The procedure is often performed laparoscopically. Alternatively a much more invasive open proceedure may be warrented. When used to alleviate gastroesophageal reflux symptoms in patients with delayed gastric emptying, it is frequently combined with modification of the pylorus via pyloromyotomy or pyloroplasty.
Nissen fundoplication is generally considered to be safe and effective, with a mortality rate of less than 1%. Studies have shown that after 10 years, 89.5% of patients are still symptom-free.

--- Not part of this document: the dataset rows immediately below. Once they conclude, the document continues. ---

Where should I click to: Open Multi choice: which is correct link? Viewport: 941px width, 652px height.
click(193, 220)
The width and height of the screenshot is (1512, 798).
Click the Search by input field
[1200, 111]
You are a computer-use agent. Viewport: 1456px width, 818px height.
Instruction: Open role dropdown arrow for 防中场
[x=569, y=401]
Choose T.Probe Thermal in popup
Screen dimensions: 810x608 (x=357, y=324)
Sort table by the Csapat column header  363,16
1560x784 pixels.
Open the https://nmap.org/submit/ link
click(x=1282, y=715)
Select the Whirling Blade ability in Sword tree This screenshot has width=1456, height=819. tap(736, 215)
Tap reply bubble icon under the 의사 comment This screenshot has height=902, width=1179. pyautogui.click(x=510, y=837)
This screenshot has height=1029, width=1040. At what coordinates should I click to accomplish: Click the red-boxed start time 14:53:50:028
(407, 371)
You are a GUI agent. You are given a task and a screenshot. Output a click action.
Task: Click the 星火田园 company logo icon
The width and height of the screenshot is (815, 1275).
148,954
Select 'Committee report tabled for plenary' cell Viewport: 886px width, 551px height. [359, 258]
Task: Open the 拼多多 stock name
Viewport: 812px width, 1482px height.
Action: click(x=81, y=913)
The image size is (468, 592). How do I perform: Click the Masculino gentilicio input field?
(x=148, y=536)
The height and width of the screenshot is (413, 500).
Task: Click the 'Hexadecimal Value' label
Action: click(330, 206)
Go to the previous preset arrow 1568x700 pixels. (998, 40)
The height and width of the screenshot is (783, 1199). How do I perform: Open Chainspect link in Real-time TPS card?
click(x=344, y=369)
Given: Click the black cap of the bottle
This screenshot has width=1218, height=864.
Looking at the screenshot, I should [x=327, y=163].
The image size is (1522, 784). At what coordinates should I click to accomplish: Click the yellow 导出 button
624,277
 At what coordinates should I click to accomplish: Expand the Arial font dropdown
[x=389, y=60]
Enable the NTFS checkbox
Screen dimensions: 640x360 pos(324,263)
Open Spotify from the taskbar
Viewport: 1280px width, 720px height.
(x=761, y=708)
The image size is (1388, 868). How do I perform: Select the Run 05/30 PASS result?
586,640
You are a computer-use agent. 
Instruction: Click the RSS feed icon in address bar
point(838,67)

Other patiens have found a need to reverse the proceedure due to severe side effects. Many patients must have the surgery redone to adjust the tightnes of the band.
Fundoplication to correct hiatal hernia has shown to weaken the hiatus and increase the chance of a hernia reoccuring. Manipulative therapies often prove effective in the treatment of hiatal hernia.
Complications include "gas bloat syndrome", dysphagia (trouble swallowing), dumping syndrome, excessive scarring, and rarely, achalasia. The fundoplication can also come undone over time in about 5-10% of cases, leading to recurrence of symptoms. If the symptoms warrant a repeat surgery, the surgeon may use Marlex or another form of artificial mesh to strengthen the connection.
In "gas bloat syndrome", patients report being unable to belch, leading to an accumulation of gas in the stomach or small intestine. This is said to occur in 2-5% of patients, depending on surgical technique, and is commonly believed to be related to the tightness of the "wrap". Most often, gas bloat syndrome is self-limiting within 2 to 4 weeks, but in some it may persist. The offending gas may come from dietary sources, especially carbonated beverages; another suspected cause is involuntary swallowing of air (aerophagia). If gas bloat syndrome occurs postoperatively and does not resolve with time, dietary restrictions, and counselling regarding aerophagia, it may be beneficial to consider treating the condition with an endoscopic balloon dilatation.
Vomiting is often difficult or even impossible with a fundoplication. In some cases, the purpose of this operation is to correct excessive vomiting. However, when its purpose is to reduce gastric reflux, difficulty in vomiting may be an undesired outcome. Initially, vomiting is impossible; however, small amounts of vomit may be produced after the wrap settles over time, and in extreme cases such as alcohol poisoning or food poisoning, the patient may be able to vomit freely.
Other complications include mood changes, joint and spinal chronic pain, vagus nerve damage, gastreoparis, cyclic vomiting syndrome, Schatzkis Ring, re-occurance or emergence of hiatal hernia, food allergies (esp wheat and red meat), IBS, Barrett's Esophagus, and an increased chance of cancer.
Dr. Rudolph Nissen first performed the procedure in 1955 and published the results of two cases in a 1956 Swiss Medical Weekly. In 1961 he published a more detailed overview of the procedure. Nissen originally called the surgery "gastroplication." The procedure has borne his name since it gained popularity in the 1970's.